I can live with that as long as “protect” includes protecting me from ignorance, from being impoverished by medical expenses and from free market corruption.<<<
Here are Time magazine’s nominees for “Person of the Year:”
• Jon Stewart and Stephen Colbert
• Elizabeth Warren, Mary Schapiro and Sheila Bair
There are some good candidates and some weird ones like LeBron James and Glen Beck, but in my opinion, there is a clear-cut winner here - The Unemployed American.<<<
Adding to my list of greatest film put-down reviews is this one from the Washington Post in 2000 for Battlefield Earth: “A million monkeys with a million crayons would be hard-pressed in a million years to create anything as cretinous as Battlefield Earth.”<<<
Computers are not always correct. One at Cambridge University determined that April 11, 1954 was the most boring day in human history – because nothing important happened that day.
Not true. As I recall, that was the day that I failed my life-saving exam at the University of Arizona and changed my major from physical ed to history.<<<
After the way Sarah Palin referred last week to North Korea as our ally, is it so far fetched to see her choose Kim Jung On as her running mate in 2012?
And isn’t Sarah’s the mouth that just keeps on giving - hope and confidence to the Democrats?<<<
I know Payton Manning is a great quarterback, but I will take Tom Brady any day.<<<
DREAMS
According to a recent scientific study, eating delicious foods like ice cream is the fifth most common dream.

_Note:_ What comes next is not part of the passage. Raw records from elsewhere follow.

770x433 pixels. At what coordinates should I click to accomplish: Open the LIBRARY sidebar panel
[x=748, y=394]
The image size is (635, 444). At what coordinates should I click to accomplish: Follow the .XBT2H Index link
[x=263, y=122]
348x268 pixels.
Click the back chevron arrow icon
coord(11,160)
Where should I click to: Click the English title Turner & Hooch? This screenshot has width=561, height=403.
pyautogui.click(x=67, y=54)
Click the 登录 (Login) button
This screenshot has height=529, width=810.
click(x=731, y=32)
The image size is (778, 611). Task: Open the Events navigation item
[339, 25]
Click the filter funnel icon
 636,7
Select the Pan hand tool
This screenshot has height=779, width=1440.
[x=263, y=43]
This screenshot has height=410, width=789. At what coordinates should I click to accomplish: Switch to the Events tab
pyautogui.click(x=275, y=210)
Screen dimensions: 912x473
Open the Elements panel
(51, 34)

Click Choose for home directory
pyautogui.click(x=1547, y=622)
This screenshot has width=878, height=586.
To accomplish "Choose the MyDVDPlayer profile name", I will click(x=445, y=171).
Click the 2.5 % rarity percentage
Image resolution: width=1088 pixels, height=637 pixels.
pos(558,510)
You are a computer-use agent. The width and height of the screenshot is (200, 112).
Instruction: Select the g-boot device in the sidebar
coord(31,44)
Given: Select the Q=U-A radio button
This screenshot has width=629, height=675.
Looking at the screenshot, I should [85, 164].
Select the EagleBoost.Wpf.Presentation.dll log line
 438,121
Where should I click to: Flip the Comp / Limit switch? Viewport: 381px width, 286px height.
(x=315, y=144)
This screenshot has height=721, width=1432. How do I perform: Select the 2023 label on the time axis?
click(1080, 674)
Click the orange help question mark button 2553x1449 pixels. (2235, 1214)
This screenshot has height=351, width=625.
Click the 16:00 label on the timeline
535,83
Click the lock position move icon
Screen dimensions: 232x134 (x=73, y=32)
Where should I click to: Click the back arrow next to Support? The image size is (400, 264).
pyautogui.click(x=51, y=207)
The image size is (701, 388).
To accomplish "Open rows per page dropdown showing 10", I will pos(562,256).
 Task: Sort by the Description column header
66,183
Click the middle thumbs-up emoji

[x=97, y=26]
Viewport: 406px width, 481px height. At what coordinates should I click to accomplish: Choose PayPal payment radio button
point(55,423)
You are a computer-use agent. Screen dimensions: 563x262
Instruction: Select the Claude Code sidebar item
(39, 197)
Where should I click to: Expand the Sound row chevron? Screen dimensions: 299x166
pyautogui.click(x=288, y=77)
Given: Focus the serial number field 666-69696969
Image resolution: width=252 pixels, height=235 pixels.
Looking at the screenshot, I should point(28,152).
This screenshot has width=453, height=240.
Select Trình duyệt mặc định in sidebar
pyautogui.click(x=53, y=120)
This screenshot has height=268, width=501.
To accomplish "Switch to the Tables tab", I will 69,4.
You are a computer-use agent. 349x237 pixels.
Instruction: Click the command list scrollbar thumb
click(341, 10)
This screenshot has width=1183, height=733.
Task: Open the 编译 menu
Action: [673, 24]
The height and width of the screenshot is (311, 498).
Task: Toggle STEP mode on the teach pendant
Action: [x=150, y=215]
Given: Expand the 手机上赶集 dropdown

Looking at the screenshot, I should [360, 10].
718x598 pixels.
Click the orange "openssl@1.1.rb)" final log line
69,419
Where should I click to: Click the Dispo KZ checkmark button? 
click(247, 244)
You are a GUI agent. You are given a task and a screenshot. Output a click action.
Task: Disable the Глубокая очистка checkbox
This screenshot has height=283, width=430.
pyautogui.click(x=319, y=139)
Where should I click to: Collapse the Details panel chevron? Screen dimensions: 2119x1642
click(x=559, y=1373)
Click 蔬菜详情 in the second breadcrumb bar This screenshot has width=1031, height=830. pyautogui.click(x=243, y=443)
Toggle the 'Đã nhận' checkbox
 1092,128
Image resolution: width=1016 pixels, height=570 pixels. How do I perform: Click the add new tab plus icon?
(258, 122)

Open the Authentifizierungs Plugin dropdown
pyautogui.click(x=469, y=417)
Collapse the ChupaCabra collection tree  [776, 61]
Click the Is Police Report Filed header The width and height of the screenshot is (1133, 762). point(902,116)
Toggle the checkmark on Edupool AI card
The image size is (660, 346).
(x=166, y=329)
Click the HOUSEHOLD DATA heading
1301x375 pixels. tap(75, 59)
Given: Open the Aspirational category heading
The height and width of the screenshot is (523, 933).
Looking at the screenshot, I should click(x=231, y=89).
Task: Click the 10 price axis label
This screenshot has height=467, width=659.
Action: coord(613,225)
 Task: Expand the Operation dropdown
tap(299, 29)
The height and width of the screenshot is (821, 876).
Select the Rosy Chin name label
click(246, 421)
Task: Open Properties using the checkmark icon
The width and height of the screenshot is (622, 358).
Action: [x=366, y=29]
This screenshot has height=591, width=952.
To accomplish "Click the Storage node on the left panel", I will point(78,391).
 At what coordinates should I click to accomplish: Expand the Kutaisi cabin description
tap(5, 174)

The sixth is having a love affair with a celebrity. I have never dreamed either one.
I guess that makes me unique – or out of it.<<<
PHILOSOPHY CORNER
The philosophy of utilitarianism (greatest good for the greatest number) believes that every experience can be quantified and by so doing, the greatest good can be determined. (The most common example is safety versus lives.) Edward Thorndyke tried the following experiment in the 1930s in an attempt to prove that quantification is possible. He asked people on relief (welfare) the following question. How much money would you ask to do each of these?
To have one upper front tooth extracted
To have one little toe amputated
To eat a worm
To strangle a stray cat
To live the rest of your life on an isolated Kansas farm
This is how they ranked them from least money to most:
Tooth
Cat
Toe
Worm
Kansas. (Wouldn’t Dorothy and Toto be shocked with this one?)
When I read this I was appalled. Of these five unpleasant things, by far the hardest for me would be to strangle the cat. How about you?